Every Christmas Eve I place a lighted candle in my window – less for any cultural or religious reason than for fear my granny might appear and scare the wits out of me.
She always claimed that such a gentle flame helped guide lost souls home. I think she may have been theologically mistaken and its purpose was to assist the Virgin Mary and St. Joseph find a safe spot to deliver the baby Jesus; still I never disagreed, for my granny was a formidable woman.
It wasn’t that she was inflexible; she merely went her own way without regard for the world or its ways. In fact she was of an extremely sympathetic nature and, when given, her love was unconditional and never withdrawn despite all grievances, real and imagined.
I don’t think the term “drama queen” had been coined in her day, but it summed her up to a tee. There was little she couldn’t make much of.
She shed copious tears every time she heard “Too Soon To Know” by Roy Orbison. She claimed he had written it in honor of his wife who had been burned alive. I’ve never corroborated the veracity of this showbiz tragedy – sometimes ignorance is bliss with regard to family statements.
She claimed to be married to “the most unimaginative man in the world.” And perhaps she was for I never heard my grandfather reply to this particular charge, often as it was hurled at him.
In fact I don’t think I heard him say much of anything to her; men back then didn’t say a whole lot to women, especially when children were around. He must have murmured “sweet nothings” on a number of occasions, however, for they had five children not counting three that died soon after birth. She missed those three souls dearly and often whispered their names.

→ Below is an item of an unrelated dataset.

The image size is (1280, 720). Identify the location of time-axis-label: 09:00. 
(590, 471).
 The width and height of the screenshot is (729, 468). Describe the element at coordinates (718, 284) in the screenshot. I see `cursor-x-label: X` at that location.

Silent though her relationship was with my grandfather she called out mightily to him as the undertakers wrestled with his coffin the night he died; my father matched her grief in sheer blasphemy as he labored unsuccessfully to unhinge the jammed door of the bedroom.
Through gales of tears my granny cried out that she would soon be joining my grandfather. My father, a rather salty and unsentimental merchant marine, in the midst of all this keening declared loudly that, “this goddamned door will have to be crow-barred off.”
When such a tool could not be located he removed the windows instead and we managed to lower the coffin into the hearse through gale-force wind and rain.
The shenanigans did not stop there. My grandfather was a much-respected man and the ensuing well-oiled wake reached riotous proportions. So much so that when we arrived at the graveyard two days later amidst the still blowing gale, the conditions were, in the words of the race-horsing community, extremely soft.
My two brothers and I along with three of our male teenaged cousins had been conscripted to carry the coffin from the hearse to the graveside on woefully hungover shoulders. Lo and behold, the youngest cousin slipped on the wet clay of St. Ibar’s cemetery and, but for a leap across the grave by my ever-profane father, all half-dozen of us would have ended up six feet under the coffin.
Regarding this save, my Uncle Sean was heard to murmur that if Wexford ever had such a goalkeeper, Kilkenny would have won far fewer All-Irelands.
My father was apparently not blessed with great imagination either for later that night after my granny had retired to her own room, spent from his labors he lay down on my grandfather’s bed. His last words before slipping into coma-like sleep were, “out with the old, in with the new.”
As Malachy McCourt once opined, “I come from a long line of dead people.” I suppose we all do. Whatever imagination I’m blessed with, I daresay my granny had a large say in it.
So, this Christmas Eve, in her honor, I’ll light a candle in the window for I know she’s hovering out there somewhere keeping a melodramatic eye on me. I just hope to God she doesn’t read this column.